## EXERCISE DESCRIPTION
What I need is an exact repeat of the lines from the one with "This screenshot has" through the end of the listing below. Leave out every picture.

## LISTED RECORDS
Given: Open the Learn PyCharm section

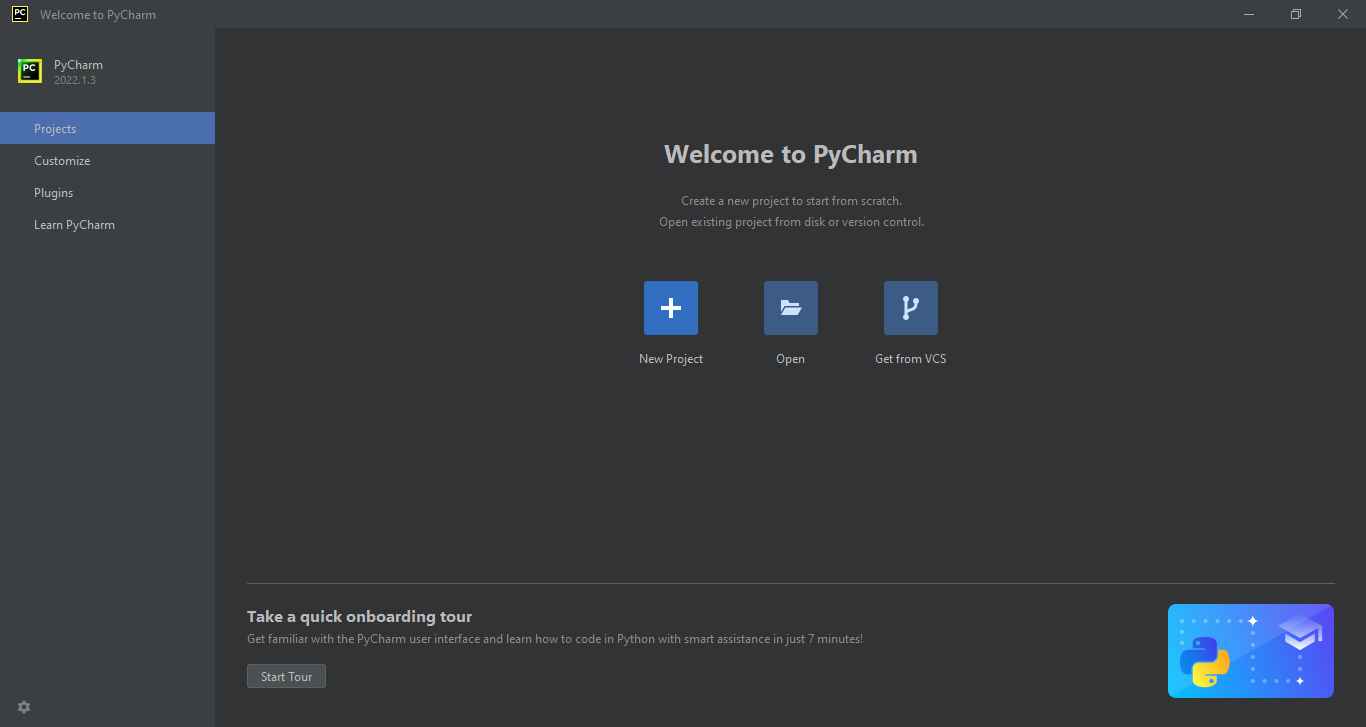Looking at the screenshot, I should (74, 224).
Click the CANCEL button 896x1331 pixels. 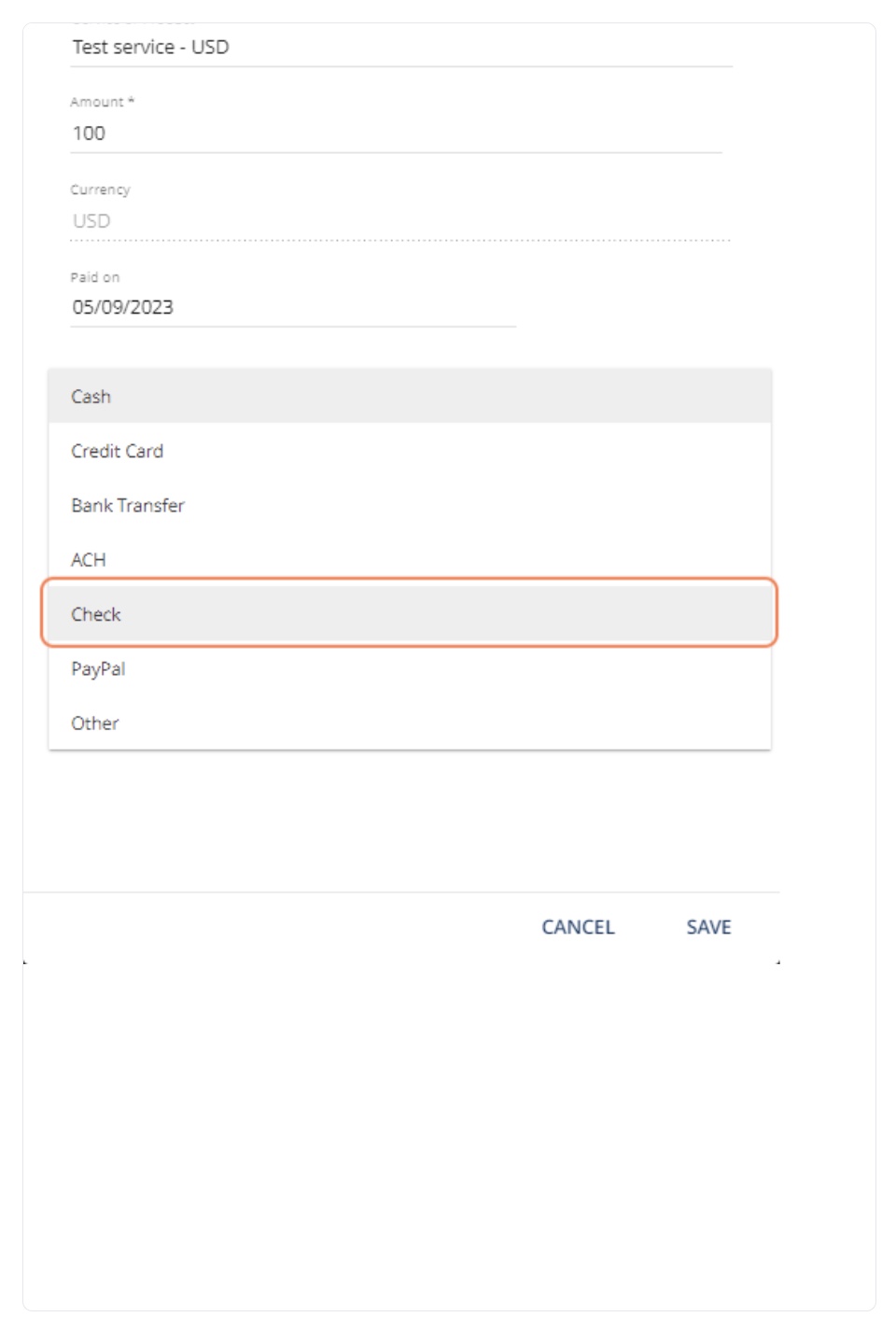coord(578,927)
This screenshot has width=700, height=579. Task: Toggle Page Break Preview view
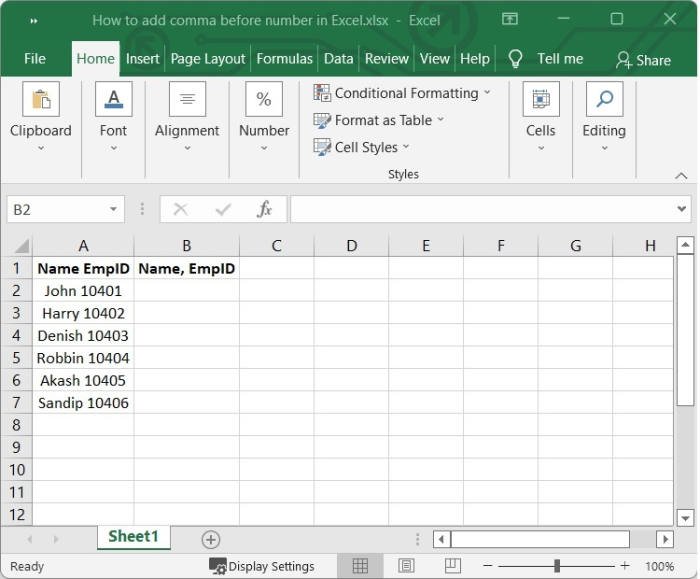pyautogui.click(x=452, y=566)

## REPLY TO THE TASK
This screenshot has width=700, height=579. Task: Toggle Page Break Preview view
pyautogui.click(x=452, y=566)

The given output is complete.